Hasta hoy hemos asesinado a dios[1] y hemos asesinado al hombre[2] en nuestra búsqueda del autoconocimiento. Intentamos deshacernos de todos esos valores espirituales que nos mantenían bajo la imagen suprema de dios, la cual no nos permitía volver la mirada hacia los problemas y cuestionamientos de nuestro ser. Una vez que se nos atribuye la idea de “dios”, nos relegamos a ella. Toda acción que emprendemos esta de antemano ligada a esta idea, cada problema que tenemos lo encomendamos a la “voluntad de dios” y con esto solucionamos todo. Al negar a dios, el hombre, se encomienda no más que a los resultados de la vida y a su propio pensamiento, se vuelve un individuo y de esta forma es más posible que encuentre una solución a sus problemas de autognosis.

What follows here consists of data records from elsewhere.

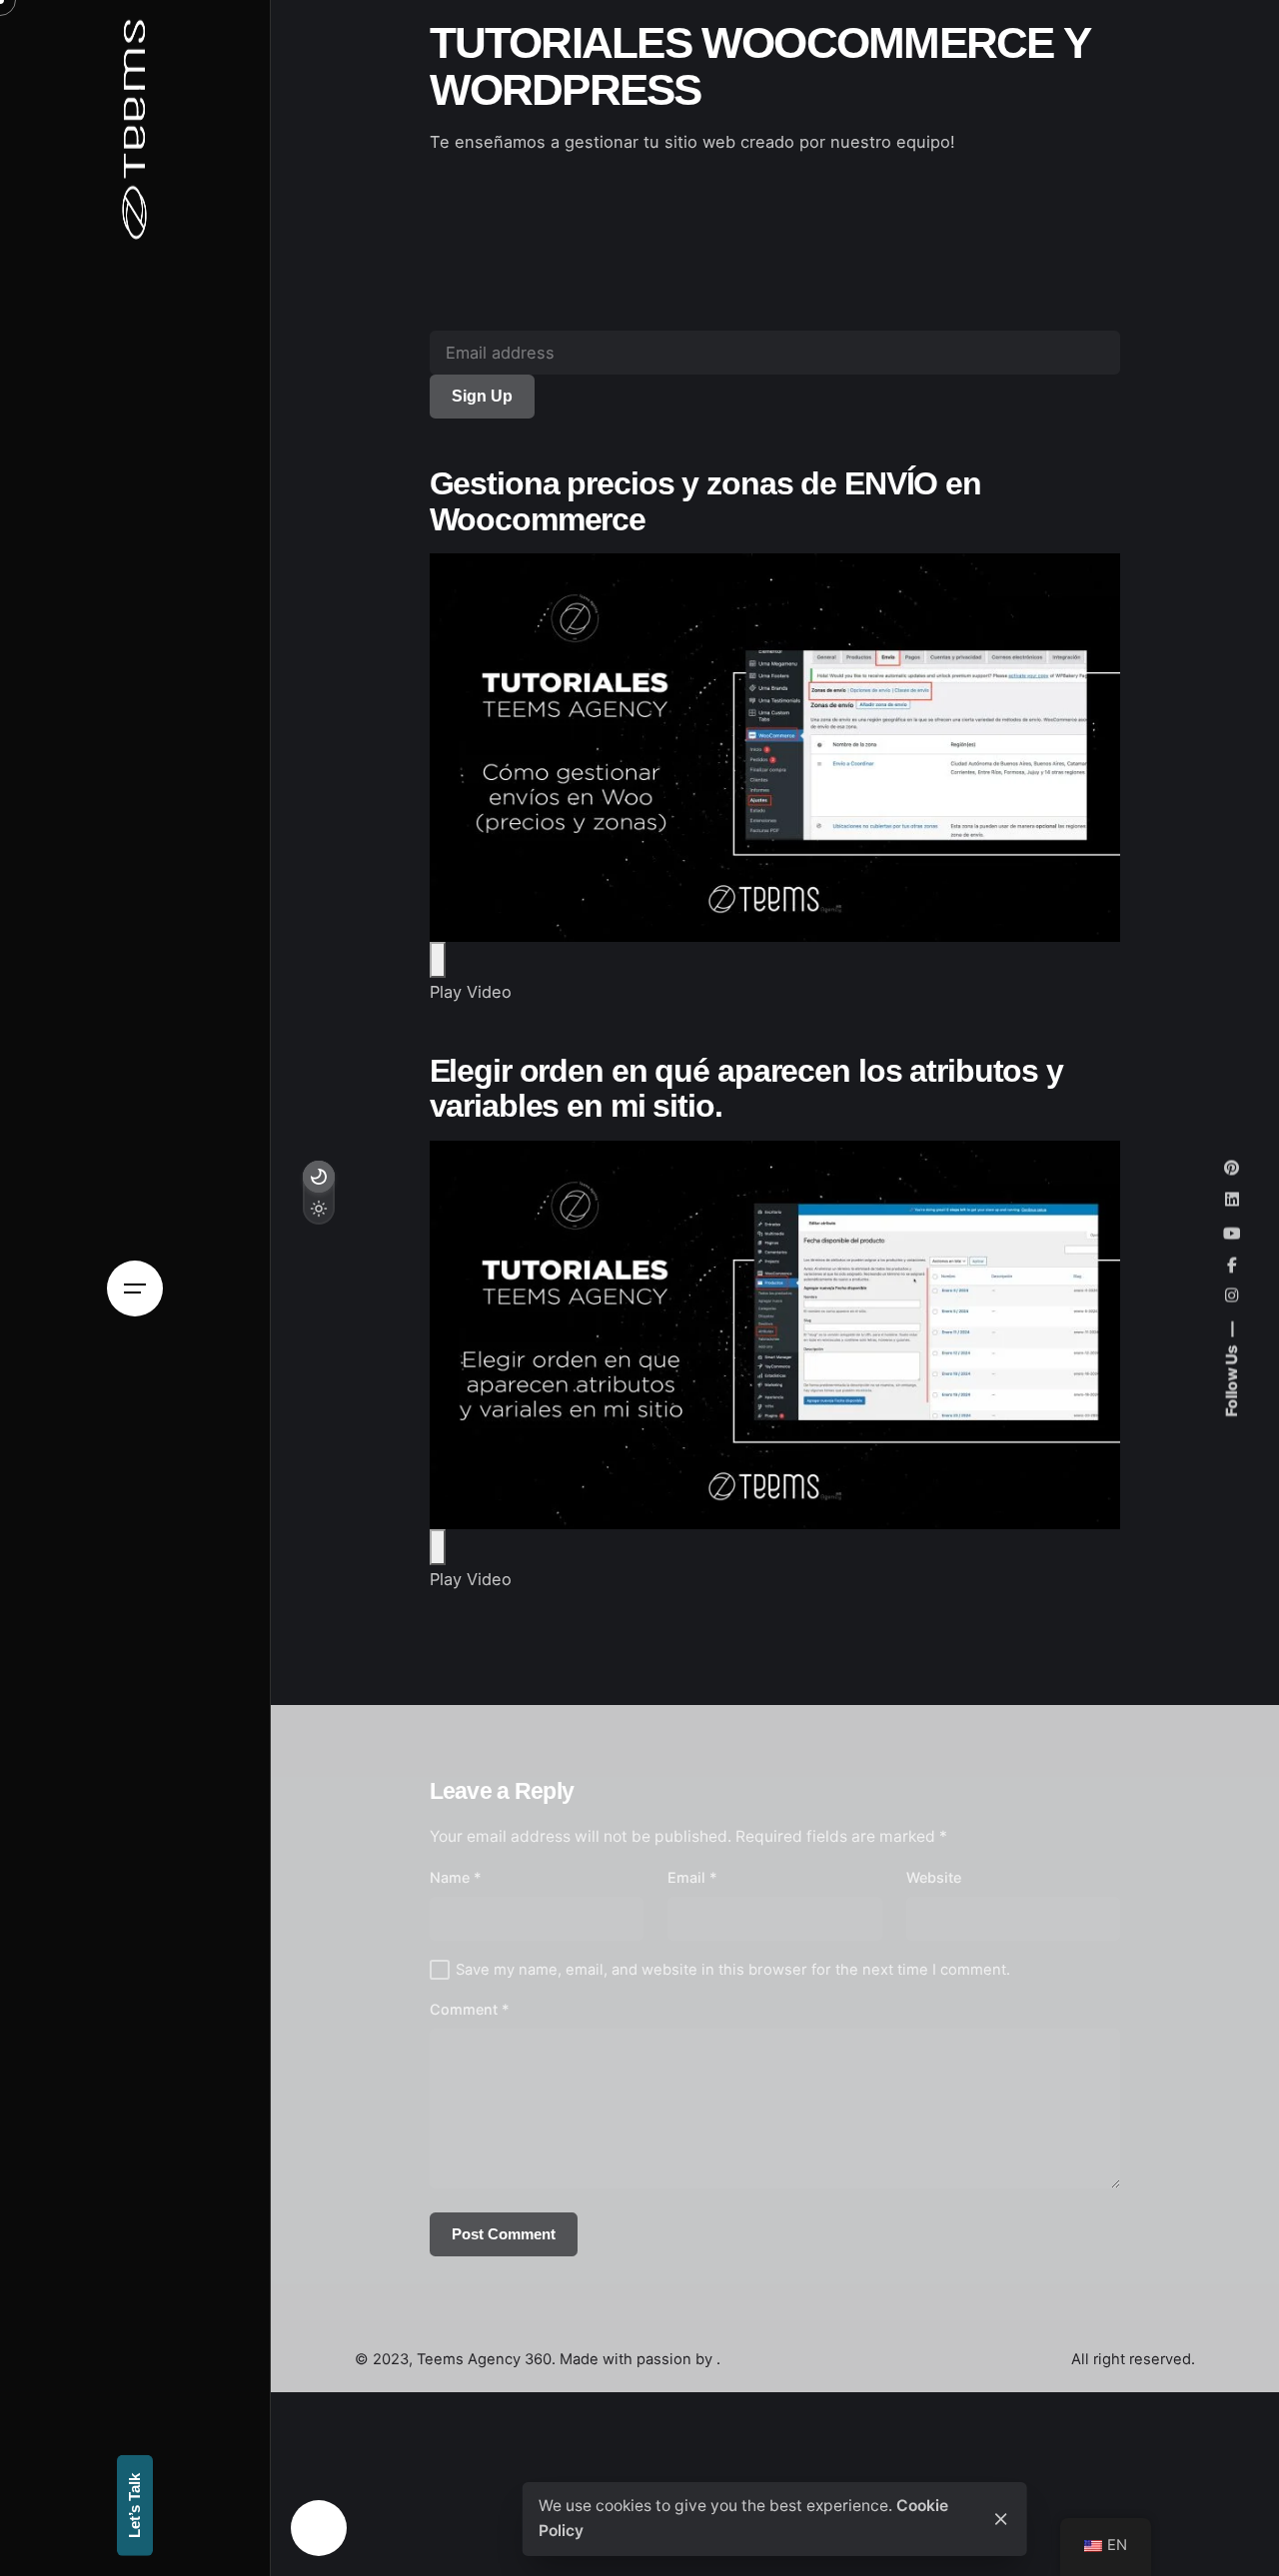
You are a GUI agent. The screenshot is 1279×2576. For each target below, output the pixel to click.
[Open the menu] (135, 1288)
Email (692, 1877)
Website (933, 1877)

Así mismo, de manera paralela, tratamos de comenzar a olvidar la idea de encasillar al sujeto en la centralidad del pensamiento y como punto de partida del estudio epistemológico, para colocarlo como observador de él mismo, poner al sujeto estudiando al sujeto.

En lo personal considero que aun estamos muy alejados de encontrar un método eficaz para pensarnos, pese a toda teoría filosófica, por más impactante que nos parezcan, llámese: racionalismo, estructuralismo, pragmatismo, formalismo, behaviorismo, etc.

La naturaleza del hombre solo podemos concebirla, hasta hoy, como una mera ilustración, solo, y nada más que, una interpretación.



[1] Referente a la frase de Friedrich Nietzsche “dios ha muerto” de La gaya ciencia.

[2] Del libro de Las palabras y las cosas de Michael Foucault “el hombre ha muerto”.